◆ **WHAT YOU HAVE TO DO**
Within the material below, find each line bearing the word "size" and present it.

◆ **TASK INPUT**
"""
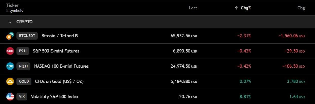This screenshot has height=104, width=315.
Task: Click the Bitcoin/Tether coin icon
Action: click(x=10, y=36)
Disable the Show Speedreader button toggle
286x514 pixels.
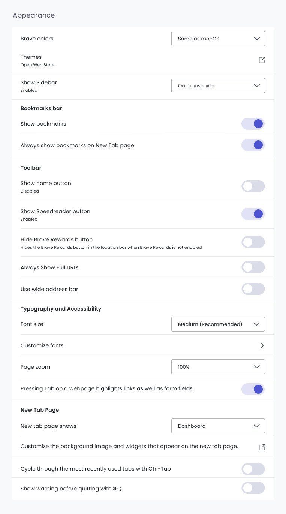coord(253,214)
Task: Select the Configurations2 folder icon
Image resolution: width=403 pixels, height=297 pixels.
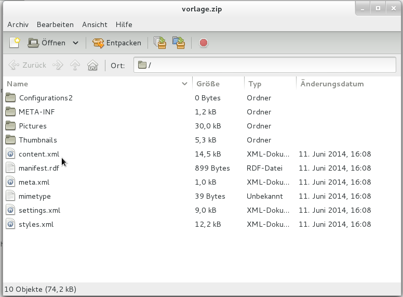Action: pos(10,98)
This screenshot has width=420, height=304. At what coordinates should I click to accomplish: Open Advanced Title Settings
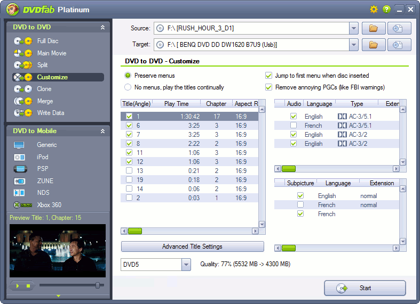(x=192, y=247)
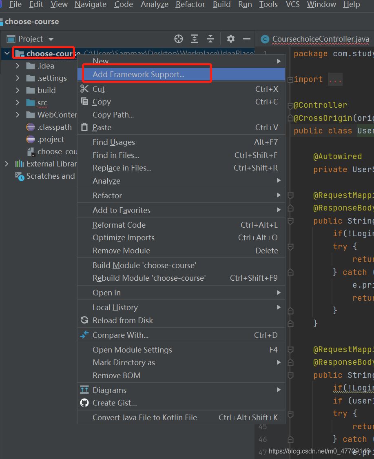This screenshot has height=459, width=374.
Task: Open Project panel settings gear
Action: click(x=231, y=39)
"""
"""
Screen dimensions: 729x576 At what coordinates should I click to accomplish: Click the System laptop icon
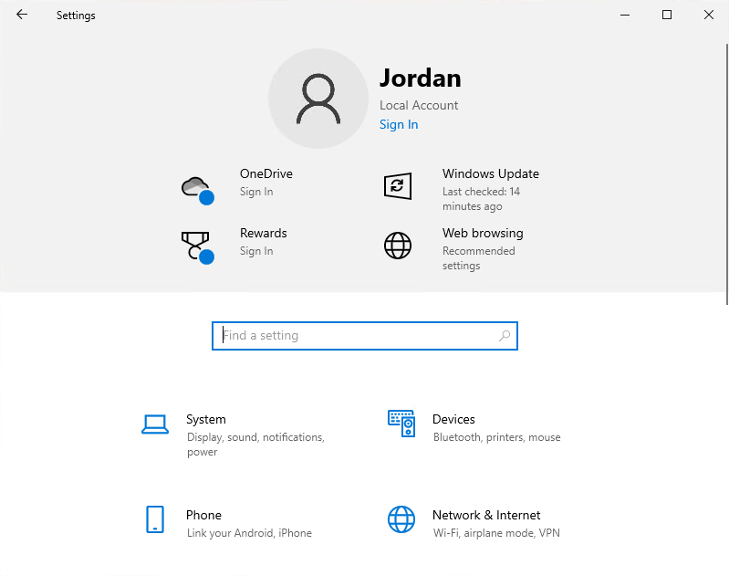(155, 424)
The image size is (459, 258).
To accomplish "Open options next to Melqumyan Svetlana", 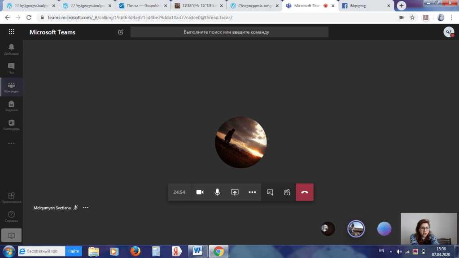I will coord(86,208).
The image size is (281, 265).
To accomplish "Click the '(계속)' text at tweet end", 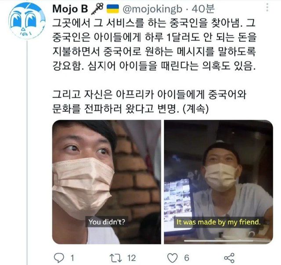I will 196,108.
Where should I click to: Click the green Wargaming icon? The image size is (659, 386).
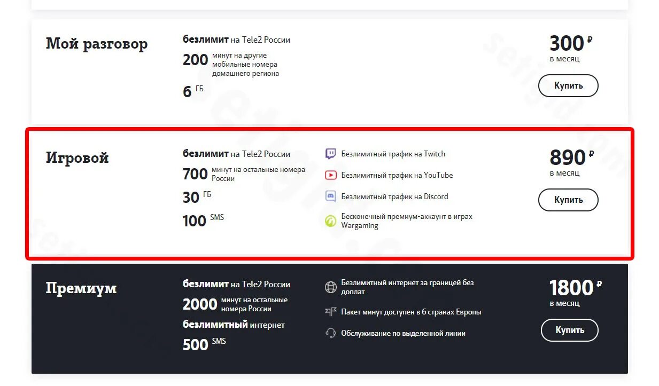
"""
"""
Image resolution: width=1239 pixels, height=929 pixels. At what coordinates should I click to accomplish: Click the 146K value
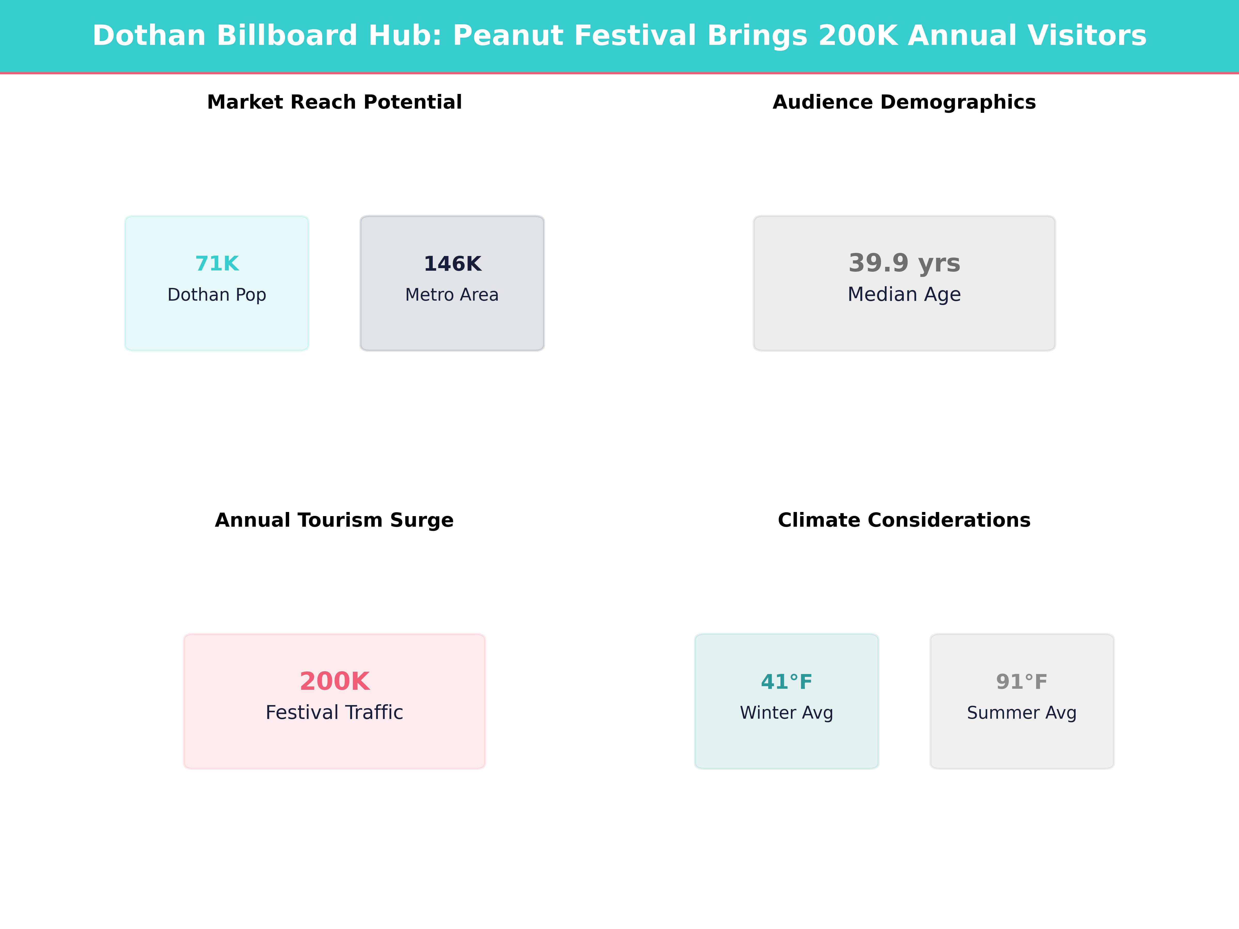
"""
◆ **TASK RESPONSE**
The image size is (459, 258).
The image size is (281, 265).
Where should I click to: Click the green Wargaming icon? The image size is (659, 386).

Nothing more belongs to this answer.